Neil Wilson from the University of Warwick's Department of Physics said: “ This work is at the fundamental level and is a big step in understanding materials and the science behind them. The new insight into the materials has helped us to understand the band gaps of these semiconductors, which is the most important parameter that affects their behaviour, from what wavelength of light they emit, to how they switch current in a transistor.”

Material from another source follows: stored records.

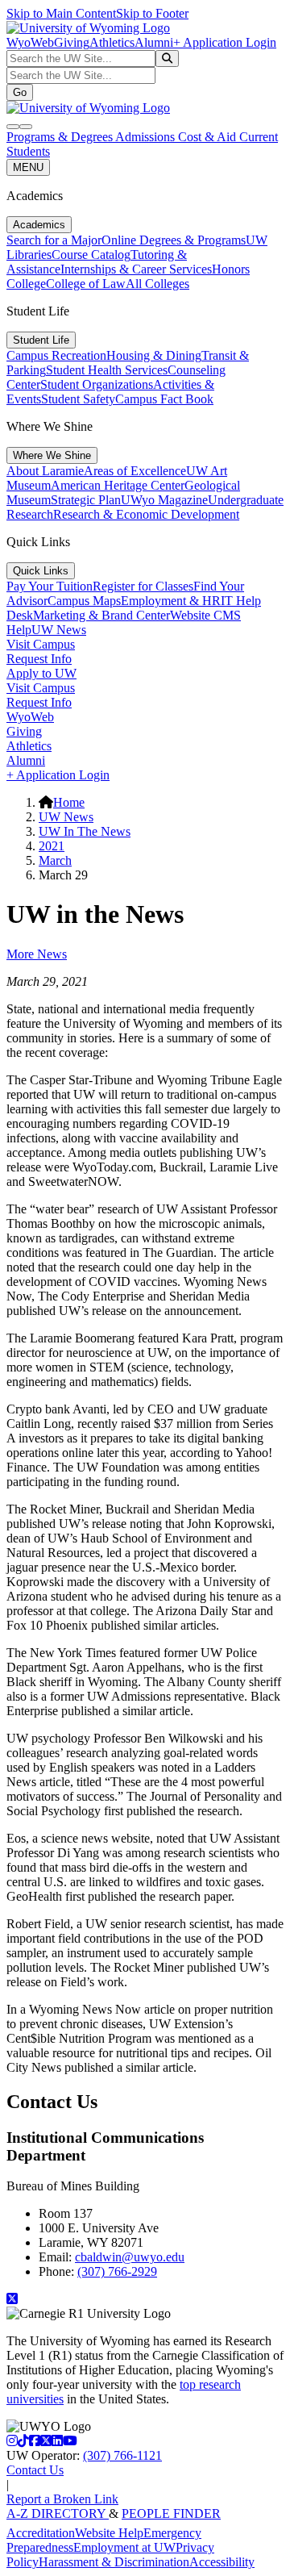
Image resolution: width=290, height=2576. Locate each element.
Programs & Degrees (60, 137)
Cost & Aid (208, 137)
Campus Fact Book (164, 399)
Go (20, 92)
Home (69, 802)
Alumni (154, 42)
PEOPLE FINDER (171, 2513)
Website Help (109, 2533)
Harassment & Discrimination (114, 2562)
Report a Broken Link (62, 2499)
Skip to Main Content (61, 13)
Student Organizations (96, 384)
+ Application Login (224, 42)
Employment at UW (124, 2547)
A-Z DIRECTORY (57, 2513)
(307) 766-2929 (117, 2271)
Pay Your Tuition (49, 586)
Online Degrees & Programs (174, 240)
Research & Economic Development (146, 514)
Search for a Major (54, 240)
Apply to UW (41, 673)
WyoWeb (30, 42)
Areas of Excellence (135, 471)
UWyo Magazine (164, 500)
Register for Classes (143, 586)
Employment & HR (171, 600)
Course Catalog (91, 254)
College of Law (86, 283)
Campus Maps (84, 600)
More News (36, 954)
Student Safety (78, 399)
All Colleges (157, 283)
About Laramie (45, 471)
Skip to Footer (152, 13)
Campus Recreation (56, 355)
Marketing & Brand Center (101, 615)
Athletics (112, 42)
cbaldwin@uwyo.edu (129, 2257)
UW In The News (84, 831)
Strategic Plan (86, 500)
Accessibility (222, 2562)
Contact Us (35, 2470)
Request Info (39, 659)
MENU (28, 167)
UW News (58, 630)
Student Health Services (107, 370)
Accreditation (40, 2533)
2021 (51, 846)
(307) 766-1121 (122, 2455)
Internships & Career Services (136, 269)
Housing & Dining (153, 355)
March (55, 860)
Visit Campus (40, 644)
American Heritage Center (117, 485)
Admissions (146, 137)
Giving (71, 42)
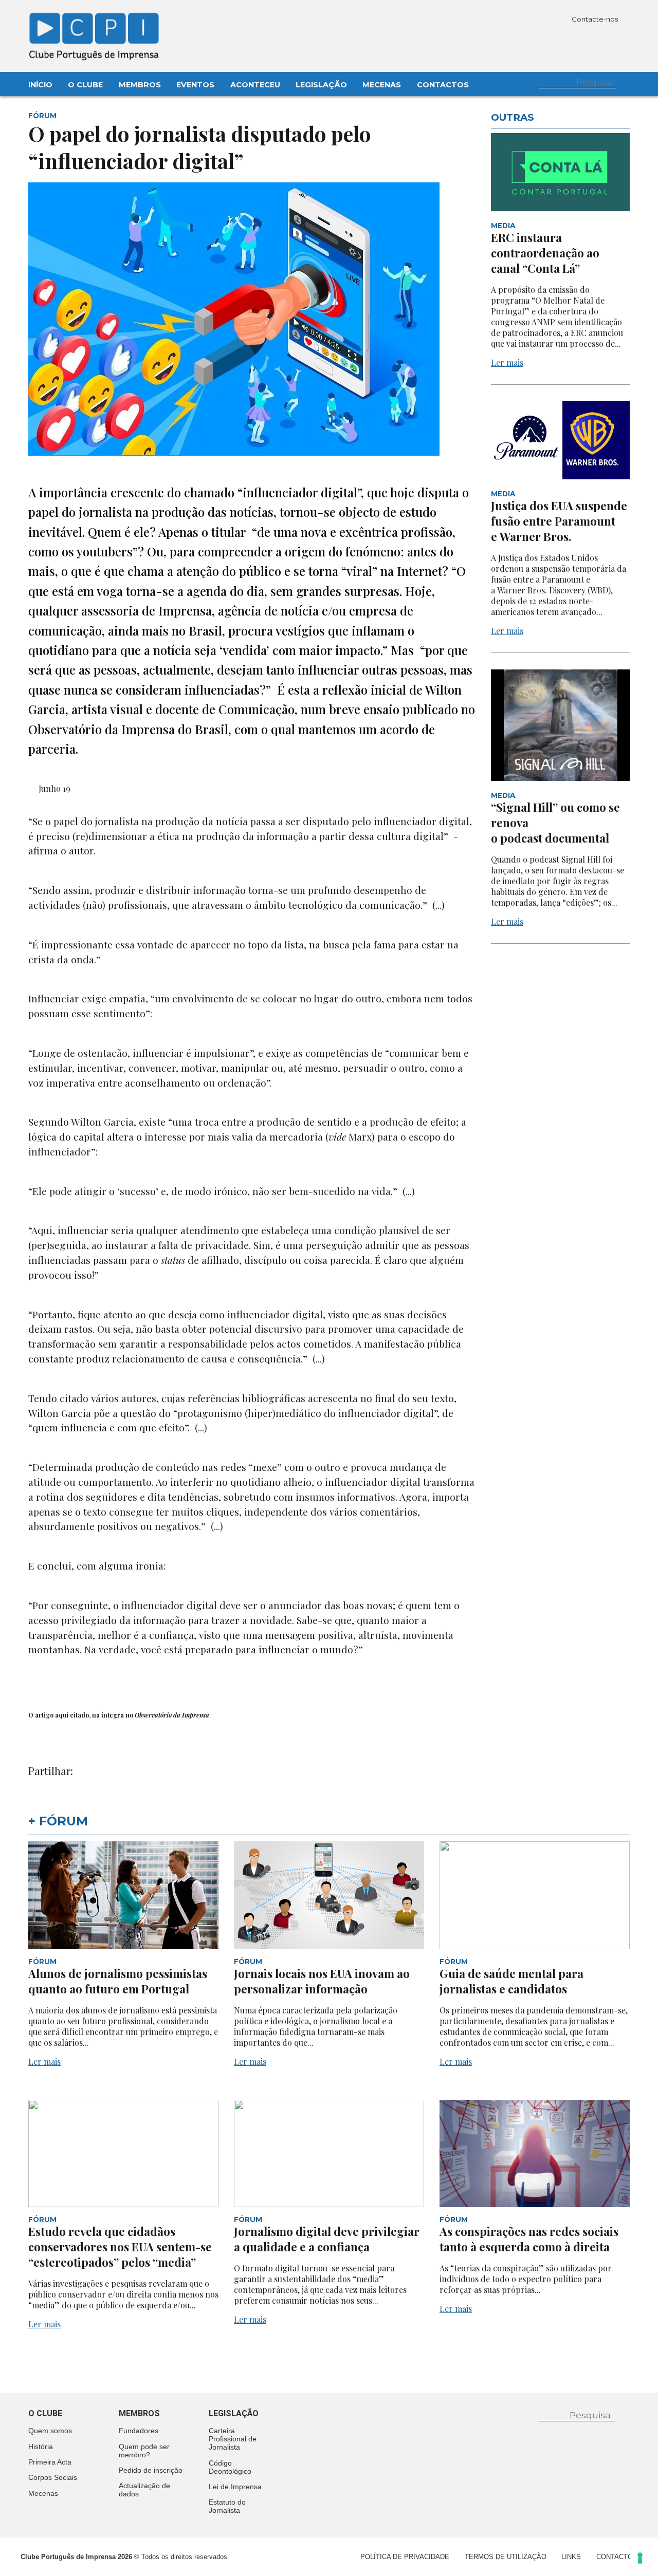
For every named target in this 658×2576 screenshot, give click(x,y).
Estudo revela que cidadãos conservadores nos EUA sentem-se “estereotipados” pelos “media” (120, 2247)
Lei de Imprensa (235, 2486)
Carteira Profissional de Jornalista (233, 2438)
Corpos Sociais (52, 2477)
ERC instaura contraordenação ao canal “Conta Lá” (545, 253)
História (40, 2446)
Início (40, 84)
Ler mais (507, 362)
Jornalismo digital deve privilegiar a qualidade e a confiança (326, 2239)
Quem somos (50, 2430)
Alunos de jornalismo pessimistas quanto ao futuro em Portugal (117, 1981)
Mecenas (381, 84)
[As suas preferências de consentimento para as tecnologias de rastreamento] (640, 2558)
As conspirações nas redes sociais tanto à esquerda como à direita (529, 2239)
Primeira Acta (49, 2462)
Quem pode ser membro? (144, 2450)
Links (571, 2557)
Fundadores (138, 2430)
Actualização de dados (144, 2489)
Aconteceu (255, 84)
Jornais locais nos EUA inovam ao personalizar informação (322, 1981)
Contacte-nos (595, 19)
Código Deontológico (230, 2467)
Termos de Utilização (505, 2557)
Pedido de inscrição (150, 2470)
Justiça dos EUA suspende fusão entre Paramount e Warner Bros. (559, 521)
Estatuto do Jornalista (227, 2506)
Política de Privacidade (404, 2557)
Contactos (443, 84)
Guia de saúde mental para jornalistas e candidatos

The technique uses angle resolved photoemission spectroscopy (ARPES) to ‘excite' electrons in the chosen material. By focusing a beam of ultra-violet or x-ray light on atoms in a localised area, the excited electrons are knocked out of their atoms. Scientists can then measure the energy and direction of travel of the electrons, from which they can work out the energy and momentum they had within the material (using the laws of the conservation of energy and momentum). That determines the electronic structure of the material, which can then be compared against theoretical predictions based on state-of-the-art electronic structure calculations performed in this case by the research group of co-author Nicholas Hine.
The measurements were taken at the Spectromicroscopy beamline at the ELETTRA synchrotron in Italy, in collaboration with Alexei Barinov and his group there.
David Cobden, professor in the Department of Physics at the University of Washington, said: “It used to be that the only way to learn about what the electrons are doing in an operating semiconductor device was to compare its current-voltage characteristics with complicated models. Now, thanks to recent advances which allow the ARPES technique to be applied to tiny spots, combined with the advent of 2D materials where the electronic action can be right on the very surface, we can directly measure the electronic spectrum in detail and see how it changes in real time. This changes the game.”
Xiaodong Xu, from the Department of Physics and the Department of Materials Science and Engineering at the University of Washington, said: “This powerful spectroscopy technique will open new opportunities to study fundamental phenomena, such as visualisation of electrically tuneable topological phase transition and doping effects on correlated electronic phases, which are otherwise challenging.”
The research was supported by the Engineering and Physical Sciences Research Council, part of UK Research and Innovation, and the US Department of Energy and the National Science Foundation.